The example of the North American indigenous populations is well-known, with the acceptance of the two-spirited people (who sometimes married their own biological sex, and sometimes the opposite sex). Some Roman emperors very publicly married men: Heliogabalus, for example, and Nero (twice); in Crete (and possibly in Sparta, which largely imitated Cretan examples), it was customary for men to enter a form of marriage with younger male partners, and to remain in a publicly recognized relationship with them, before entering heterosexual marriage later, in order to raise children; elsewhere in the ancient world, the law appears to have provided for same-sex marriage in Canaan, and in Mesopotamia. and in China.

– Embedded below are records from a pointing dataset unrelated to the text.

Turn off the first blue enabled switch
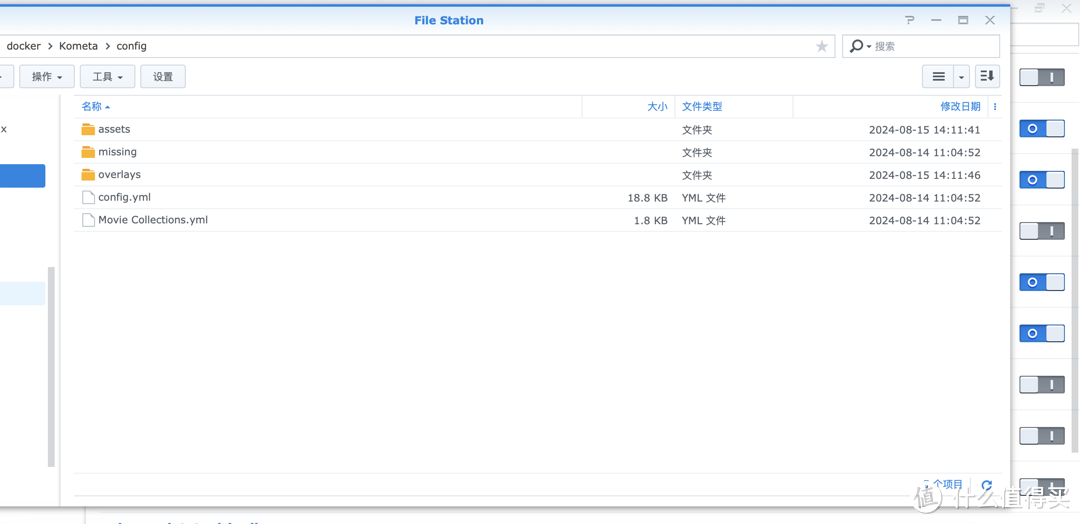Viewport: 1080px width, 524px height. coord(1041,128)
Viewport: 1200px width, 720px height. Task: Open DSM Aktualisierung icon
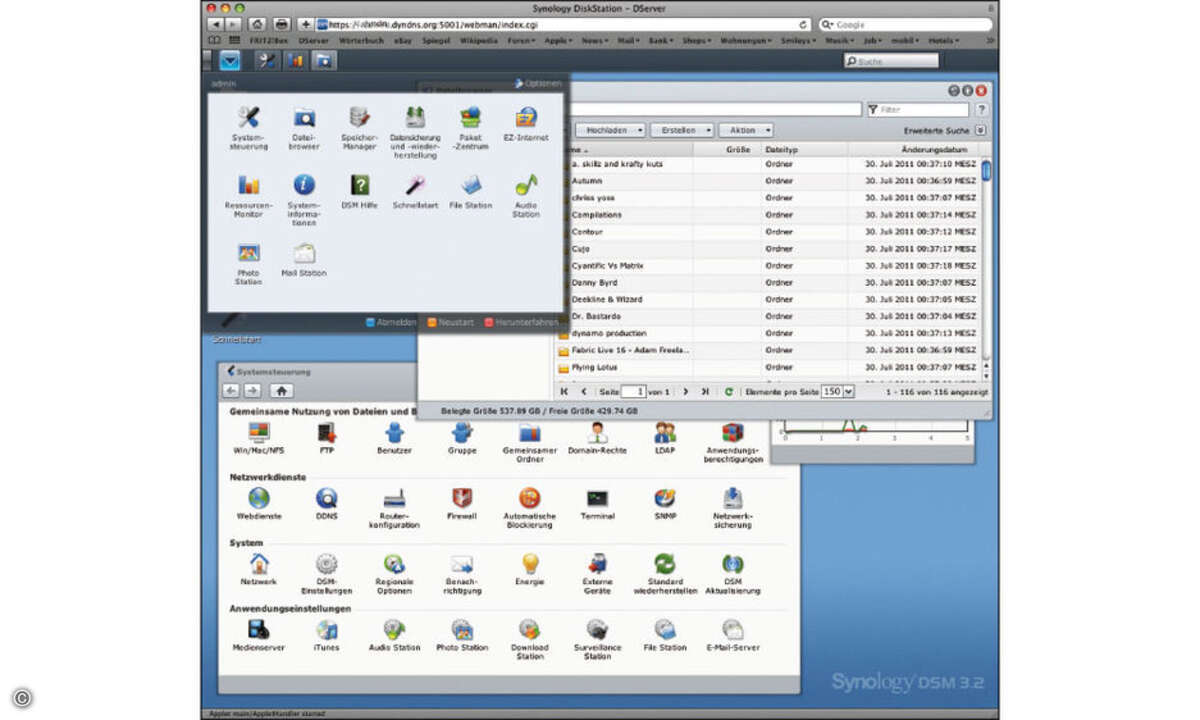point(732,574)
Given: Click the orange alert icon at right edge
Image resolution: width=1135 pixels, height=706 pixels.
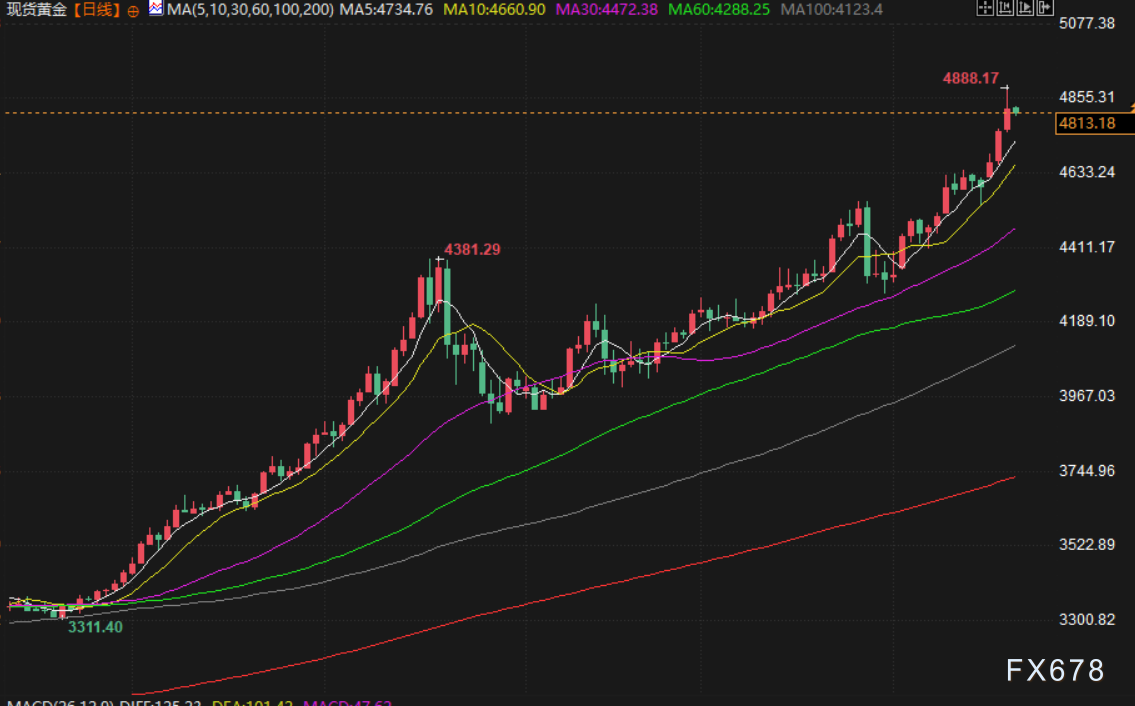Looking at the screenshot, I should tap(1131, 105).
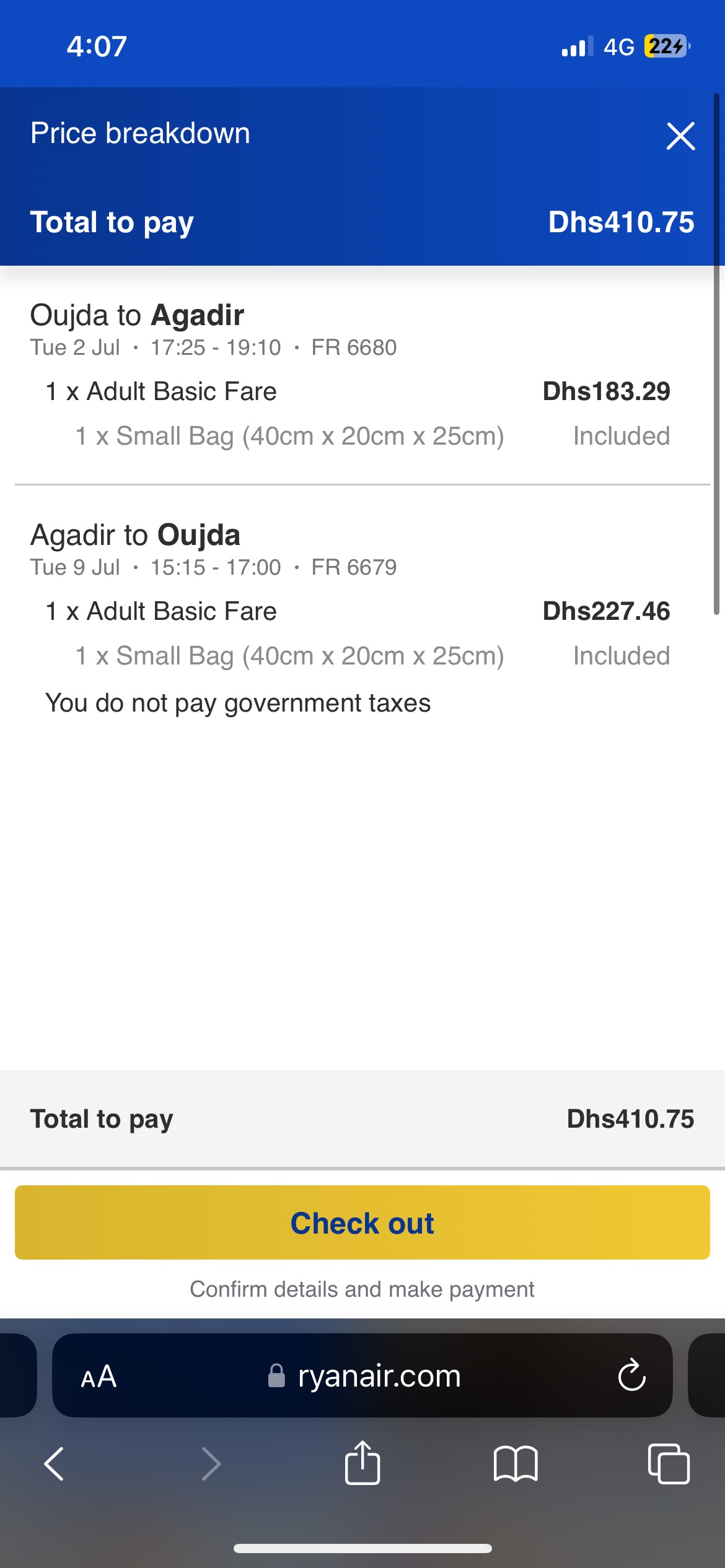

There is an important discussion that needs to be held about the sacramental nature of marriage that needs to be considered for sacramental church weddings, but to make ludicrous claims in an attack on civil marriage, simply muddies the waters, and makes it easier for secular opponents to make fun of the Church - just as Farrell has done - and for many disillusioned Catholics, reading the misrepresentations, to believe them and give up on the Church entirely.

Fortunately, most Catholics have long since given up on the expectation of any sanity from the bishops on sexual matters, and proceed to live their sexual lives in accordance with their own consciences (that is, also in accordance with Catholic teaching, in its fullest context). Catholic mothers, with the rest of their Catholic families, will likewise continue to congratulate and celebrate the weddings of their sons and daughters, and those of their relations, regardless of gender or orientation. If some of these must, by Church decree, necessarily be civil marriages not church weddings, then the celebrations afterwards will be in secular venues, not church halls - or they will be celebrated in the growing number of churches, and by ministers, of other denominations that do not discriminate.